U.S. Walks Out of Military Cost-Sharing Talks With South Korea
(Bloomberg) -- The U.S. walked out of military cost-sharing talks with South Korea, after the key American ally balked at President Donald Trump’s demands for a five-fold funding increase.
The chief U.S. negotiator, James DeHart, said that the American side cut short talks planned for Tuesday in Seoul because the South Koreans “were not responsive to our request for fair and equitable burden-sharing.” The South Korean foreign ministry said it had expected to discuss “an acceptable range for both counterparts” based on past cost-sharing discussions.
Jeong Eun-bo, who led the South Korean delegation, separately told reporters that talks ended when his American counterparts “left their seats first,” adding the two sides had “quite a big difference in principle.” The current cost-sharing agreement reached earlier this year expires at the end of 2019.
The breakdown raises new questions about one of the U.S.’s closest military alliances and a key piece of the Pentagon’s strategy for countering North Korea and a rising China. Trump sent a high-powered mission led by Defense Secretary Mark Esper to Seoul last week to try to convince President Moon Jae-in’s government to pay more for hosting U.S. troops.
Trump has demanded South Korea contribute about $5 billion for hosting U.S. troops, well above the current one-year deal where Seoul pays about $1 billion. The price tag originated with the White House, according to people familiar with the matter, and administration officials justify it by saying it reflects the costs South Korea would incur if it takes operational control of combined U.S.-South Korean forces in the case of a conflict.
Trump has repeatedly expressed frustration with the open-ended troop deployment, saying after his first meeting with North Korean leader Kim Jong Un last year that he would “like to bring them back home, but that’s not part of the equation right now.” At the same time, he has accepted a long-standing Kim demand and suspended major joint military exercises that the two sides have relied on to maintain readiness.
|A recent history of U.S.-South Korea funding talks:|
The request for more money hasn’t sat well in South Korea, where many in Moon’s progressive camp and opposition conservatives have come out against demands seen as excessive.

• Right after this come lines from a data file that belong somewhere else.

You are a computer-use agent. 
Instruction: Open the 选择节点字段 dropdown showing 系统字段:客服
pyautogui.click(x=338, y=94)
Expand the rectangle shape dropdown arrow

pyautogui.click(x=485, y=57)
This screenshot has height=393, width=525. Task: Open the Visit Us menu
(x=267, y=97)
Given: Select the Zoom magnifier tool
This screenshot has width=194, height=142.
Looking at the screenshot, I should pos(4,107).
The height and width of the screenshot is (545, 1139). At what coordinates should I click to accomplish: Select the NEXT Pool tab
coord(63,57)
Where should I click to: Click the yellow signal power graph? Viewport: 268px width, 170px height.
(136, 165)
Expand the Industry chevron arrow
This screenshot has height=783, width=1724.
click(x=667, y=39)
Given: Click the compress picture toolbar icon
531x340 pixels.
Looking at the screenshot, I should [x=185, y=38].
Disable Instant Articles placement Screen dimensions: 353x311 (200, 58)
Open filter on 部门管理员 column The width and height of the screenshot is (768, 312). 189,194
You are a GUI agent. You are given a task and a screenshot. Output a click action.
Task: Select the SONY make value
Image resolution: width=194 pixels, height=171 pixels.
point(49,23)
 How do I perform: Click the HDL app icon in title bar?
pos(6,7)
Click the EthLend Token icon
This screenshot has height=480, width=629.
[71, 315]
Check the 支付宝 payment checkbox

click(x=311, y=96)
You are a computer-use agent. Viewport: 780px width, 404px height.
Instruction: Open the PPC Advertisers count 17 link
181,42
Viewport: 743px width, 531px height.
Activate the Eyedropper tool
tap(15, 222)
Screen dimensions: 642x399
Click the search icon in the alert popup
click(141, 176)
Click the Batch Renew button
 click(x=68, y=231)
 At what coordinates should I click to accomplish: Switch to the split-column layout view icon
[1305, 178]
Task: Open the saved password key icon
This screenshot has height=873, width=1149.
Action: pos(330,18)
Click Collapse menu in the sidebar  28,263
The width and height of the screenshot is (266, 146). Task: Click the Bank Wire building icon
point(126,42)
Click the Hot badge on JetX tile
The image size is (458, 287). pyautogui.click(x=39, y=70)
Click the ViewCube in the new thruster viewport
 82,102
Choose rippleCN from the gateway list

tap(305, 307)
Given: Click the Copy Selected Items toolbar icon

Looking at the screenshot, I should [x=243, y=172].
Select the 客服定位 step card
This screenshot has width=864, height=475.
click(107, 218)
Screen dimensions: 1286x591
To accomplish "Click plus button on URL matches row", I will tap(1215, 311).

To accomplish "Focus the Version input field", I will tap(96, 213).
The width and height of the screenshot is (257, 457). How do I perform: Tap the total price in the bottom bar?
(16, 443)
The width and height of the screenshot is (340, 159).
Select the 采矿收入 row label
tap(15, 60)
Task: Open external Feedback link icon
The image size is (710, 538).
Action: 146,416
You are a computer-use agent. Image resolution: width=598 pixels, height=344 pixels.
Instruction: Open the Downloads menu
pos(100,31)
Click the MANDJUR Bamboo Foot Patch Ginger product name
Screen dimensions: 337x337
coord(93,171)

Moon, facing a sagging support rate, may not want to make any major concessions that further dent his popularity ahead of an election for parliament next year.
“I’m not going to prognosticate or speculate on what we may or may not do,” Esper said when asked during a briefing Tuesday in Manila about whether the U.S. would consider reducing troop levels on the Korean Peninsula. “The State Department has the lead in these discussions, and I’m sure they are in capable hands. We just take this one step at a time.”
The U.S. has about 28,500 service members in South Korea who help protect the country from the likes of North Korea, one of the world’s most militarized states.
“We cut short our participation in the talks today in order to give the Korean side some time to reconsider and I hope to put forward new proposals that would enable both sides to work towards a mutually acceptable agreement in the spirit of our great alliance,” said DeHart, a senior State Department adviser for security negotiations and agreements.